A joint New Zealand and United States operation is underway to provide emergency water supplies to drought-stricken Tokelau, Foreign Affairs Minister Murray McCully announced today.
“A severe La Nina weather pattern is operating in the Pacific region resulting in very low rainfall for many areas,” said Mr MrCully.
“Tokelau is entirely reliant on rainwater collection and is therefore severely impacted when drought conditions occur – current information suggests there’s less than a week’s supply,” he said.
A RNZAF Hercules will leave Ohakea early tomorrow carrying supplies and personnel to Pago Pago, American Samoa. The supplies being flown-up include 12 large, but empty, military water storage containers.
In Pago Pago the New Zealand team will rendezvous with the US Coastguard cutter WALNUT. It has an on-board water desalination plant which has filled its water tanks providing approximately 136,000 litres of water.
The Coastguard vessel will travel to Tokelau’s three main atolls. New Zealand estimates that this, plus current stocks, will be a sufficient supply in the short term.
“The situation in Tokelau is very serious and this immediate action is required to ensure the safe supply of drinking water for the 1500 residents – all of whom are New Zealand citizens,” said Mr McCully.
“We thank our American friends for their willingness to assist and the speed at which the WALNUT is able to be deployed.
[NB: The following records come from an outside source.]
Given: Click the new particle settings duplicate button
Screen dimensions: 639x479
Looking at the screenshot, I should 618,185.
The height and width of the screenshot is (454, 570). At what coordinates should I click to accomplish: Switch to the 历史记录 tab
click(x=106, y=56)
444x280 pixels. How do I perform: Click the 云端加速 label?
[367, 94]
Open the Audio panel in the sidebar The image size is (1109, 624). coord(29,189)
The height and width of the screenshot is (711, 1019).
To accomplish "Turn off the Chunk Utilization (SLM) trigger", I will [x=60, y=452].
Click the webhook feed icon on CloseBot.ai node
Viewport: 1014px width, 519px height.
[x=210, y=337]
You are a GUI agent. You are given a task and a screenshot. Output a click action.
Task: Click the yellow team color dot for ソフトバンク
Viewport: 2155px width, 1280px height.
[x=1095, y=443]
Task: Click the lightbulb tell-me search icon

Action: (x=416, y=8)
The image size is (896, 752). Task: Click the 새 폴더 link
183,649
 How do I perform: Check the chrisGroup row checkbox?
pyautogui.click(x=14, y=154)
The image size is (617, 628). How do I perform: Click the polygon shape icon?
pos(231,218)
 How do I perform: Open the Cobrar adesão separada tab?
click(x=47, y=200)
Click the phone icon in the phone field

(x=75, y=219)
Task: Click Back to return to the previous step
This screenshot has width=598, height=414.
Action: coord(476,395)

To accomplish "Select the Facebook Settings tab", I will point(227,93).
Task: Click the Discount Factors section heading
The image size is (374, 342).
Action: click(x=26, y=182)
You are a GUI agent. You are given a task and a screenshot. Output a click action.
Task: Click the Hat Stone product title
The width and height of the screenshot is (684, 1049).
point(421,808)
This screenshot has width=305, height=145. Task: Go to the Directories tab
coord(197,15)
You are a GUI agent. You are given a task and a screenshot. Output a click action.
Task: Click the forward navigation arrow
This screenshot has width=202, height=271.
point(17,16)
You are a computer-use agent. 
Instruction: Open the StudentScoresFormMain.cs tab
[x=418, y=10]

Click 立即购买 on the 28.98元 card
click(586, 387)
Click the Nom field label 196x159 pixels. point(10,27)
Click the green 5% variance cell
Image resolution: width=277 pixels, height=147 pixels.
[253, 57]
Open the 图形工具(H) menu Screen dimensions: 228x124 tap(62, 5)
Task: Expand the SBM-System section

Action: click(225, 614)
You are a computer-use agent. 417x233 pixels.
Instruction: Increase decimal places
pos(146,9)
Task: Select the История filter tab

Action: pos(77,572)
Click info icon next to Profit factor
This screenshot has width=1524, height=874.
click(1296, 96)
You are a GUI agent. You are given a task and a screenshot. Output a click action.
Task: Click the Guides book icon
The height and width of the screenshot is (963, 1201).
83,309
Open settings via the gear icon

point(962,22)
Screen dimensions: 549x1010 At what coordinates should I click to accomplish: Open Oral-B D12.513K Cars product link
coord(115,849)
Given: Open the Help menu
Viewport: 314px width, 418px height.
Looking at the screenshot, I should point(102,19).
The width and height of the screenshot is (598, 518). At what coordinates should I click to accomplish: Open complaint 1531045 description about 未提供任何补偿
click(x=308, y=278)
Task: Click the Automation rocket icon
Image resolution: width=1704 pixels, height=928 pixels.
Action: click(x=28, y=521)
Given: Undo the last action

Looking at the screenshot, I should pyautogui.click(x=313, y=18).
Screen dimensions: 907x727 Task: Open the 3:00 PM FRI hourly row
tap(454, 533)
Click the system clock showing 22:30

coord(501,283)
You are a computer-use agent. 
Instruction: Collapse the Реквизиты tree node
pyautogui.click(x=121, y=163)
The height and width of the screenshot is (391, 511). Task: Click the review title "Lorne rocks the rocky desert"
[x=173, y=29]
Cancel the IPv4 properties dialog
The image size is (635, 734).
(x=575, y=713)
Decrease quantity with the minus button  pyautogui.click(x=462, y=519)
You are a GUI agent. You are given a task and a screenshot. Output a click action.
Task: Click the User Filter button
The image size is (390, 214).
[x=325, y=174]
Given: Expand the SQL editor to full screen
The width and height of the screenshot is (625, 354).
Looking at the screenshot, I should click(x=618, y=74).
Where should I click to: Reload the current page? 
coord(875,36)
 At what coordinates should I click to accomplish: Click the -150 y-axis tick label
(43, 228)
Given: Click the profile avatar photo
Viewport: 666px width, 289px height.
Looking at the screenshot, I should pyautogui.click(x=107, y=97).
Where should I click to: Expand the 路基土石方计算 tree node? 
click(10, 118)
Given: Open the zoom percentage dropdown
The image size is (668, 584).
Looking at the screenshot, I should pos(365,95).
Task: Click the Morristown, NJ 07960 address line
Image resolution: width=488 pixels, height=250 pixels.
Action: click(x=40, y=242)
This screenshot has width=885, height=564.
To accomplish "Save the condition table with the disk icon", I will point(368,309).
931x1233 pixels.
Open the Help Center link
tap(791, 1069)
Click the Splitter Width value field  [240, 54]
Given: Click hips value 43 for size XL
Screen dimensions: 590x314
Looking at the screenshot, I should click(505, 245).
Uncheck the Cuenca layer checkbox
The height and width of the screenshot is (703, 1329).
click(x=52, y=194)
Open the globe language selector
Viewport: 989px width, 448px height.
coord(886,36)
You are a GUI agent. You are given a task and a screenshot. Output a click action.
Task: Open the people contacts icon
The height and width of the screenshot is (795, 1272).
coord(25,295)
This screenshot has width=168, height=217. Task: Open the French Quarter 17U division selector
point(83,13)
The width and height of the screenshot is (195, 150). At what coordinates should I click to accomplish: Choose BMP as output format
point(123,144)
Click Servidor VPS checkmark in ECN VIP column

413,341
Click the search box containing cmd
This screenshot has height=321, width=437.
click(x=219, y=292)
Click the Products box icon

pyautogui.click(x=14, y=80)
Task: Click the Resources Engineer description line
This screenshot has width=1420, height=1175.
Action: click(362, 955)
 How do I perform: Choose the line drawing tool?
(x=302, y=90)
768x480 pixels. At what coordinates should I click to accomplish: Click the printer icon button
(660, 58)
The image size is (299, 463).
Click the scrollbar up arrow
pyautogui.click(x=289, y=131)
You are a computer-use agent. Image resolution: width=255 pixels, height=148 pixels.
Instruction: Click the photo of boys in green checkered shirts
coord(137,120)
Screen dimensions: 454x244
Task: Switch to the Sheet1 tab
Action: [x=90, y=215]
This operation demonstrates the importance of NZ and US cooperation in the Pacific region,” said Murray McCully.
New Zealand is also continuing to respond to the ongoing water shortage emergency in Tuvalu.
“Repairs are underway to the main desalination plant on Funafuti, and a desalination plant and Red Cross personnel arrived on the worst affected island of Nukulaelae this morning,” said Mr McCully
“New Zealand continues to monitor the Pacific drought situation closely and stands ready to provide further assistance if required,” he said.